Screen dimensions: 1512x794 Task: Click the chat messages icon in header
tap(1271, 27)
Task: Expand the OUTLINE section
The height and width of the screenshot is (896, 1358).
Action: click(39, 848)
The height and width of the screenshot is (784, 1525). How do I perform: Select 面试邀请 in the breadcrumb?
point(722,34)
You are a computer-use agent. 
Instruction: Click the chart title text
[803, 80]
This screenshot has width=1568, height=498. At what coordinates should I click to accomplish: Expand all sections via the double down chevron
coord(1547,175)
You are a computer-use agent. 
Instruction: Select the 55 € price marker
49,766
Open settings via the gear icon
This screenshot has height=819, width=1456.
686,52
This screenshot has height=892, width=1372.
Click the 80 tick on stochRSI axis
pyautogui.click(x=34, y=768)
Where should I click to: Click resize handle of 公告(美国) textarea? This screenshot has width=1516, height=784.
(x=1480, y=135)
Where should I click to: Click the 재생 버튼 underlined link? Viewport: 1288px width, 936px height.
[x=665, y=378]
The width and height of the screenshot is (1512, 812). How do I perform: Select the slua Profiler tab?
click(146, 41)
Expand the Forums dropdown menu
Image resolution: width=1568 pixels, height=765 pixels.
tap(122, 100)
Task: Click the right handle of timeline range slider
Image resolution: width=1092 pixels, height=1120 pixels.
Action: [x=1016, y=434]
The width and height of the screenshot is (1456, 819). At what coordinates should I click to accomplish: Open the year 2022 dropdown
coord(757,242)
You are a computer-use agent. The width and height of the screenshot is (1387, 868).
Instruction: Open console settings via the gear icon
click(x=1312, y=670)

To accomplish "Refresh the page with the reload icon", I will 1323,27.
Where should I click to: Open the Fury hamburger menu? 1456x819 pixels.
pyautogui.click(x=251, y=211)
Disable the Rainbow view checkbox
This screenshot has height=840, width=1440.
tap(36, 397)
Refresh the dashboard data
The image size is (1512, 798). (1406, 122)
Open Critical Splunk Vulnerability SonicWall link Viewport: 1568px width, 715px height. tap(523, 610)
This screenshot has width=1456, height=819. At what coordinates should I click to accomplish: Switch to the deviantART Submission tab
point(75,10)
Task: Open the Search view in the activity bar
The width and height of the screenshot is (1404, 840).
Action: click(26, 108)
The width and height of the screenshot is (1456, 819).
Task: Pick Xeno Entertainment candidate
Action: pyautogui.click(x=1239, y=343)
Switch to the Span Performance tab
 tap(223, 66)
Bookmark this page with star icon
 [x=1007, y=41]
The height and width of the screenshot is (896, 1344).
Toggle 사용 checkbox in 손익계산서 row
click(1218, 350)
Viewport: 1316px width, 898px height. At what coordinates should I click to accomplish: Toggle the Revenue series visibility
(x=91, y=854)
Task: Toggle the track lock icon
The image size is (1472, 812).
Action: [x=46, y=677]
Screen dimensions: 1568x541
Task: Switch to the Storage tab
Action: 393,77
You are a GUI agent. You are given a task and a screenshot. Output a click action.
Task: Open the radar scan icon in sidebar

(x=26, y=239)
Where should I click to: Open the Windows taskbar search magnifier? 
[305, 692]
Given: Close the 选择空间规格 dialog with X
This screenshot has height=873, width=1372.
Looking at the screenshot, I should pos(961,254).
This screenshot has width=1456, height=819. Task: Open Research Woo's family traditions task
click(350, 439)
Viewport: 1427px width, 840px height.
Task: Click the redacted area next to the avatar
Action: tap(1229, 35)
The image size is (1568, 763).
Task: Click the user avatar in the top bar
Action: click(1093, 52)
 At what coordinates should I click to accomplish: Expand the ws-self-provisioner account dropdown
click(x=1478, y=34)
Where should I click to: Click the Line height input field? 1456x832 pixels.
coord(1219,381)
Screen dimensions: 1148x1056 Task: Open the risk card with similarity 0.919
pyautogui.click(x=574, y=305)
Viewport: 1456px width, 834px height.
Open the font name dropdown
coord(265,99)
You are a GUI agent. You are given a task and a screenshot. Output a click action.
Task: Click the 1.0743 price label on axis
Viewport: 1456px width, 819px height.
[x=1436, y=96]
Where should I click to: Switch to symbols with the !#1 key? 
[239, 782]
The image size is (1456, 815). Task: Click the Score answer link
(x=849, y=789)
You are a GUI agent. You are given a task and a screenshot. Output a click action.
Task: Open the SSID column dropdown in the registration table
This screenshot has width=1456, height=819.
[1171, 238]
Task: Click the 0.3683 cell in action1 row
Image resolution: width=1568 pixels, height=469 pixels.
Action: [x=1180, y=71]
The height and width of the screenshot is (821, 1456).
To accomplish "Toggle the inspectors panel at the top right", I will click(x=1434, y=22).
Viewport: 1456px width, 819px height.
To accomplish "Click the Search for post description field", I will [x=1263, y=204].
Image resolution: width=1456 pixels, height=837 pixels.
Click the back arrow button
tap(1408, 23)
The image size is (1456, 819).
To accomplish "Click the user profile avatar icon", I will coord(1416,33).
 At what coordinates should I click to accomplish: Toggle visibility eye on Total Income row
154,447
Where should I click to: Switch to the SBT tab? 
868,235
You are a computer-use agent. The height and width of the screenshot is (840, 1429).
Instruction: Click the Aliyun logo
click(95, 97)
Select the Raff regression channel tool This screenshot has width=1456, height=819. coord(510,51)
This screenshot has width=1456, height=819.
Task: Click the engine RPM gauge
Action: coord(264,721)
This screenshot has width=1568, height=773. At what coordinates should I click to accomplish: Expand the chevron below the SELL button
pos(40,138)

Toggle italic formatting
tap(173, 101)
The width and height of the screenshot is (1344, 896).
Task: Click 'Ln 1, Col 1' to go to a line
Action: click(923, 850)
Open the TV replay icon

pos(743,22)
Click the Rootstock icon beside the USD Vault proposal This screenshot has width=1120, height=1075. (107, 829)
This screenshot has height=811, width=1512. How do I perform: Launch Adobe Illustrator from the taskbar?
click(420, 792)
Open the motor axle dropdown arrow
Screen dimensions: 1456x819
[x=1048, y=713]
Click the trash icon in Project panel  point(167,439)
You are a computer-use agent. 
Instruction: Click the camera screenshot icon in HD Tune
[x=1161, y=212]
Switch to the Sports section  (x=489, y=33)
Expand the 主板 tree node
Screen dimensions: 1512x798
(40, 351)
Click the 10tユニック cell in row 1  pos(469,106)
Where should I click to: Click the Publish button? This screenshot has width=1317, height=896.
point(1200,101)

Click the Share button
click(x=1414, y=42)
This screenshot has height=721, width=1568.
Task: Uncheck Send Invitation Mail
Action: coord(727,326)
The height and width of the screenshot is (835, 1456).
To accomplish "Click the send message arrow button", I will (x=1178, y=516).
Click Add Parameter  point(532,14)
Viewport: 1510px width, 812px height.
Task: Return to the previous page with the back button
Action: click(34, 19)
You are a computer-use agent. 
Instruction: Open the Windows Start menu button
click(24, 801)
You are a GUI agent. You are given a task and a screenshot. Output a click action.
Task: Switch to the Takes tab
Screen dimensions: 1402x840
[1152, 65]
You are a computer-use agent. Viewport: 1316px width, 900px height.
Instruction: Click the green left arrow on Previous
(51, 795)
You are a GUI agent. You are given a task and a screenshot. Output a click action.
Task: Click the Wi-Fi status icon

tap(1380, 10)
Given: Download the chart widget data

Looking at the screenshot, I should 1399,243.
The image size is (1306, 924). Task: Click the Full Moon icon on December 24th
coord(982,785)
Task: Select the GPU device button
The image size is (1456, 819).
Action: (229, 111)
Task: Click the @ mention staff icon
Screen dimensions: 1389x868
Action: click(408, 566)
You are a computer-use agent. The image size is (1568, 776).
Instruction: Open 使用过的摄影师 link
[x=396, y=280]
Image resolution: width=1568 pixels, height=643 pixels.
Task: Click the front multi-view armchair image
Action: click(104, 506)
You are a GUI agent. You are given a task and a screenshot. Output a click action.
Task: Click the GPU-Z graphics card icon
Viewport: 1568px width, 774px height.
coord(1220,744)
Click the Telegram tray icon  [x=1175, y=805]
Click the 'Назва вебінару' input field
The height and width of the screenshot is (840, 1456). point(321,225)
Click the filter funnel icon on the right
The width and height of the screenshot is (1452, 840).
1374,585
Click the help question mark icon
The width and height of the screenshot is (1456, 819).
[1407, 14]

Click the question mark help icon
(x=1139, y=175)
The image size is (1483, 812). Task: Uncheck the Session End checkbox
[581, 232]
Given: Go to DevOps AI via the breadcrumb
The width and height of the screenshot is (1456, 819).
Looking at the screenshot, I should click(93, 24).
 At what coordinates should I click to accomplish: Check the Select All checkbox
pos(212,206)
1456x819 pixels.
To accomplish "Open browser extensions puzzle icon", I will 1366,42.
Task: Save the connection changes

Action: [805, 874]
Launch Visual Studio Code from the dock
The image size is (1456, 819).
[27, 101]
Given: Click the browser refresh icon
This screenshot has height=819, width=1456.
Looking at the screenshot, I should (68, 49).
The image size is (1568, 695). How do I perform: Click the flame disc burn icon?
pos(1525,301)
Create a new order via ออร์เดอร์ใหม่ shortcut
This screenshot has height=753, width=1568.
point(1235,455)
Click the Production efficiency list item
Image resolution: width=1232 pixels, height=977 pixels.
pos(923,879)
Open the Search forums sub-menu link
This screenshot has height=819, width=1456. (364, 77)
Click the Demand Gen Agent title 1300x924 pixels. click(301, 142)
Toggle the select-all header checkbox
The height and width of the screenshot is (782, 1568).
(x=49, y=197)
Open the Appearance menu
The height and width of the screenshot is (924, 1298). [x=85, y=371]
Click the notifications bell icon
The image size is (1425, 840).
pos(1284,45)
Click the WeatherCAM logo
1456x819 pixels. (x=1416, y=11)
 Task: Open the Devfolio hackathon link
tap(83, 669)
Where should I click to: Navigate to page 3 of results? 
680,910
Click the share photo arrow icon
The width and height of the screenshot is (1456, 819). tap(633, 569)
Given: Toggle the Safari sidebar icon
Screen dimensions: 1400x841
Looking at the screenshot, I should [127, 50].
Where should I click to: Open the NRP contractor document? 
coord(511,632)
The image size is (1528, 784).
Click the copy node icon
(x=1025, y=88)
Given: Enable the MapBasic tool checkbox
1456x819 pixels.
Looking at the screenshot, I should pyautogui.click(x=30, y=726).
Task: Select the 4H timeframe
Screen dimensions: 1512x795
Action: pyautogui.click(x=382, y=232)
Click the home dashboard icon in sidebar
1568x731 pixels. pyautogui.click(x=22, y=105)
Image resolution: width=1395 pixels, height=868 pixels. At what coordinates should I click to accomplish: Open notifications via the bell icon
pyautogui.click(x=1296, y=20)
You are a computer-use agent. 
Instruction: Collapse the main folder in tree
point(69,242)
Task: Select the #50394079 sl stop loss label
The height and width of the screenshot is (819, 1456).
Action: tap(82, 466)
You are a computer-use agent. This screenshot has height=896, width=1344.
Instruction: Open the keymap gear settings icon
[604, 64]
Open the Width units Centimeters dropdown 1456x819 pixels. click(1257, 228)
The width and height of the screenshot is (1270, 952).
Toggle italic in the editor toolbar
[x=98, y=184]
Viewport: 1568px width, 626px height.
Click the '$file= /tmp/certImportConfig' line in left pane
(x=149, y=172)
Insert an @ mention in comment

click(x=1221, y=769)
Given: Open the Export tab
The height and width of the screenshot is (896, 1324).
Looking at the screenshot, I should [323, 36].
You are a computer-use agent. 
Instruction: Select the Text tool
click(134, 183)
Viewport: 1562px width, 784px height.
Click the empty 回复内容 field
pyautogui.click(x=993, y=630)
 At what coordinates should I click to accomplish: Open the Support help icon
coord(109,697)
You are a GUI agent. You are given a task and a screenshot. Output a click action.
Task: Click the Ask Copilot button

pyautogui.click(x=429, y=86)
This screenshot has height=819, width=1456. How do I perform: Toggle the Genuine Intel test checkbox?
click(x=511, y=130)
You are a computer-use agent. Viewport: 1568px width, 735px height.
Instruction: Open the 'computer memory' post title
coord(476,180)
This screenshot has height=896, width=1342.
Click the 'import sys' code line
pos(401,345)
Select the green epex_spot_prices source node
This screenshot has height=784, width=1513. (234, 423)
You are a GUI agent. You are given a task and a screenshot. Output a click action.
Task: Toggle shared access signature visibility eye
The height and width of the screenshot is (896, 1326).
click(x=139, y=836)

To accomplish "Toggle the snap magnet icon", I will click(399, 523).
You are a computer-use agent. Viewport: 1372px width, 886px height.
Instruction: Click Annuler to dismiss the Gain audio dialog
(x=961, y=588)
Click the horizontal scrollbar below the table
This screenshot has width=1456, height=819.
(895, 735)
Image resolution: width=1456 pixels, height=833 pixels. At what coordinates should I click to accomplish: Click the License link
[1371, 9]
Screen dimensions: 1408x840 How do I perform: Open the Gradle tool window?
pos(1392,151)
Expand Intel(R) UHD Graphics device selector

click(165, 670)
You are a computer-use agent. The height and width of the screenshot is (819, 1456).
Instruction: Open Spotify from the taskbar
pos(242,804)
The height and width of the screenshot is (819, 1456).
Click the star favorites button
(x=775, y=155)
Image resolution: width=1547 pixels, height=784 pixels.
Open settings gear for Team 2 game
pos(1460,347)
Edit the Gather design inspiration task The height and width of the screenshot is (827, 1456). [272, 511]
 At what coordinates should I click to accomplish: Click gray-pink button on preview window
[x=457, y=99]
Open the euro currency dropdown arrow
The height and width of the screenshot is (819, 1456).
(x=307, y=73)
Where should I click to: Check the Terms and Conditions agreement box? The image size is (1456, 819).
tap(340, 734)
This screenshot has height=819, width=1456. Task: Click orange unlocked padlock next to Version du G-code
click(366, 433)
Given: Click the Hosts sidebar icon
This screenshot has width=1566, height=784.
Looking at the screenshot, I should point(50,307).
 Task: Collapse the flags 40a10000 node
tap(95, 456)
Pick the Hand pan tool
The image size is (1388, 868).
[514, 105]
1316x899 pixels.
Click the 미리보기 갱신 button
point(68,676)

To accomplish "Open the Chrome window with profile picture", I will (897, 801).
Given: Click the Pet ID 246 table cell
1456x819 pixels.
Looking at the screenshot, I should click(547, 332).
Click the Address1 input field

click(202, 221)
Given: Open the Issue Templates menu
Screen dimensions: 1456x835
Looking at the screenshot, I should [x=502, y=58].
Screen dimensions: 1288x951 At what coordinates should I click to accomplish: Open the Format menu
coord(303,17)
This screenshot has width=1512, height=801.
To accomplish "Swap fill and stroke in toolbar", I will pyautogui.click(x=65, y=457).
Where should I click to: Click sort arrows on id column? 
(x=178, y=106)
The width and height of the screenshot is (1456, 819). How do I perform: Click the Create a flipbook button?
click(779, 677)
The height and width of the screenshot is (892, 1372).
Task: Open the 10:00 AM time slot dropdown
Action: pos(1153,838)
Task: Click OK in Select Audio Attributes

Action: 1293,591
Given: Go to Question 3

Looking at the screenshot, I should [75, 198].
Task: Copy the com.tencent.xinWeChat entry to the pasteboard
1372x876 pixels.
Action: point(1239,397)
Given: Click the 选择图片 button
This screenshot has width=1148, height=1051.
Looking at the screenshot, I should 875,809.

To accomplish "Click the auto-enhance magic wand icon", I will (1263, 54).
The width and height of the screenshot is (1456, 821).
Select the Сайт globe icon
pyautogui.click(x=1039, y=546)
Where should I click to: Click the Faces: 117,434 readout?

> **What needs to be done**
Above are the entries. Copy exactly the part that opens with the line containing "Given: Click the 选择图片 button" and closes with the line containing "The width and height of the screenshot is (1456, 821).", and no more.

> **Response area**
Given: Click the 选择图片 button
This screenshot has width=1148, height=1051.
Looking at the screenshot, I should 875,809.

To accomplish "Click the auto-enhance magic wand icon", I will (1263, 54).
The width and height of the screenshot is (1456, 821).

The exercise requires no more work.